Pennington: Are We All Heroes?

Should every firefighter be held to the hero status, no matter what the circumstances? As I returned from Firehouse Expo 2013 and a wonderful Florida vacation, I sat down to read a stirring article about the death of a young firefighter and the...


Should every firefighter be held to the hero status, no matter what the circumstances?

As I returned from Firehouse Expo 2013 and a wonderful Florida vacation, I sat down to read a stirring article about the death of a young firefighter and the injuries to a citizen that were caused by his accident.

While I do not know the exact circumstances behind this tragic event, the letter sent by the citizen’s family was amazing and hard-hitting. It asked that fallen firefighter not be given the traditional hero's farewell; the heart-breaking honor that we give to our fallen comrades.

How can this be? Does this family have any right to make this request? Let’s look at this from a neutral perspective and then offer this jumpseat rider's view. 

First and foremost, this a tragic event that has left one young firefighter dead and others hurt.

Not only is the fire service family hurt, but the families of both the firefighter and the citizen will cope with the mental suffering after a serious incident. Taking a look at this request could quite possibly be the hardest decision that fire chief will ever have to make.  

Was this event preventable? Who was at fault in this event? Does the LODD warrant a hero’s goodbye? These are all questions I would not want to answer. 

Does belonging to a fire department give you the right to a hero's farewell, no matter what the situation of your death is? While that judgment needs to be made at a level above mine, I will offer you the opinion of someone dear to me, my wife. 

She has said many times that if I die doing something stupid I will be buried beside our family pets in the backyard, in a pine box.  Dying for an abandoned structure or taking a risk beyond that is unacceptable will not be tolerated by her or my family.

She understands greatly that we may be asked to go above and beyond to save a life as she is a retired paramedic. Even more, she understands that there are many situations where we get ourselves into a tight spot with no real viable outcome.

While her opinion may sound harsh to many, it always stays in the back on my mind when deciding on the risk versus reward decision that a pine box in the backyard may be my final resting place if I chose wrong. It has come to mind many times when faced with an unwinnable or unsalvageable situation. 

Here is where this particular case troubles this jumpseat rider. Number one is the fallen is a brother in a brotherhood that extends way beyond the borders of his town.

His department needs to be able to mourn, grieve, say goodbye, and heal in whatever way seems fit. Whether or not he deserves a formal farewell shouldn’t be up to anyone but the members of his department. If the department was not allowed to offer their final respects or grieve, the healing process could never be completed and affect many members for years to come.

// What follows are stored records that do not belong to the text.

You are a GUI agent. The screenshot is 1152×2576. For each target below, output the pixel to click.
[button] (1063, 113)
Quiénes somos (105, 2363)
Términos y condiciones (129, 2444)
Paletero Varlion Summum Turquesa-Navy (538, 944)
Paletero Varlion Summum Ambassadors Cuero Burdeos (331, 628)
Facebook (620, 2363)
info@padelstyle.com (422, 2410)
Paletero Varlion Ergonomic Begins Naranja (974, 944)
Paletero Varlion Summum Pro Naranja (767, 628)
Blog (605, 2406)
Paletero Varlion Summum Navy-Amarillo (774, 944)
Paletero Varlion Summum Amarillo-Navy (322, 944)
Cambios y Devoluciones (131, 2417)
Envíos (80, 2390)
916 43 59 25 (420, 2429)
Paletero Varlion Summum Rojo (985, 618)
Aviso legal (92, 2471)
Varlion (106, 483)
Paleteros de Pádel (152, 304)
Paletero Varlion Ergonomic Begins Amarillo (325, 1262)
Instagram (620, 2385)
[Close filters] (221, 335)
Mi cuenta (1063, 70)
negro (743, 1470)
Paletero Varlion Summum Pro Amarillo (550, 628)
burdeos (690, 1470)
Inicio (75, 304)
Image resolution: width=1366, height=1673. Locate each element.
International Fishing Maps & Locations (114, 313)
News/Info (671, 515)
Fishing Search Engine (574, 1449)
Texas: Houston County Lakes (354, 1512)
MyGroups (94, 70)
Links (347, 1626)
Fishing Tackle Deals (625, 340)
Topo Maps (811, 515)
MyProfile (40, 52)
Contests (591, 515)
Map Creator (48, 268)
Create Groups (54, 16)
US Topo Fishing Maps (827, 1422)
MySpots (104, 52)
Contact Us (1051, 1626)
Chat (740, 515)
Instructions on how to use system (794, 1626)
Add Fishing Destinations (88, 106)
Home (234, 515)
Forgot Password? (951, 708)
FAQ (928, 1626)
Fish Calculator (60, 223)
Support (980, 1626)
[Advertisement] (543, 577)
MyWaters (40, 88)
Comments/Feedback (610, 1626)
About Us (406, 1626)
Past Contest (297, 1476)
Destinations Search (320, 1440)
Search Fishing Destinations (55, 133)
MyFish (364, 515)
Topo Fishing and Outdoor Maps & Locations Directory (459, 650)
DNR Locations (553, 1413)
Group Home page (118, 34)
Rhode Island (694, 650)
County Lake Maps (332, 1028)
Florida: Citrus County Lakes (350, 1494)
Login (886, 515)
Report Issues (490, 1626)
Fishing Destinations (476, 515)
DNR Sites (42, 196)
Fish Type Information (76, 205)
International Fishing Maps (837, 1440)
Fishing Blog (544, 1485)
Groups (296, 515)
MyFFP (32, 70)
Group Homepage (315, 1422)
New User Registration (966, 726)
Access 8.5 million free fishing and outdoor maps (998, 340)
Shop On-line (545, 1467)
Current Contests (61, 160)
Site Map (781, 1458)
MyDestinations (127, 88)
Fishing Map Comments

Does everyone who pulls on their boots and signs up to become a firefighter deserve a hero's farewell.

I believe -- yes -- as we all belong to something bigger than ourselves.

While you don’t see bankers, realtors or many other professions having processions to honor their lost, how often are any of these folks asked to put their lives in others' hands to bring them home safely. 

Save the judgment on this young firefighter for God to decide.

Let his department mourn their loss in the way they seem fit. 

Adding insult to tragedy is not the way to make a point in the public eye.  If you don’t agree with their way of saying goodbye, just don’t show up!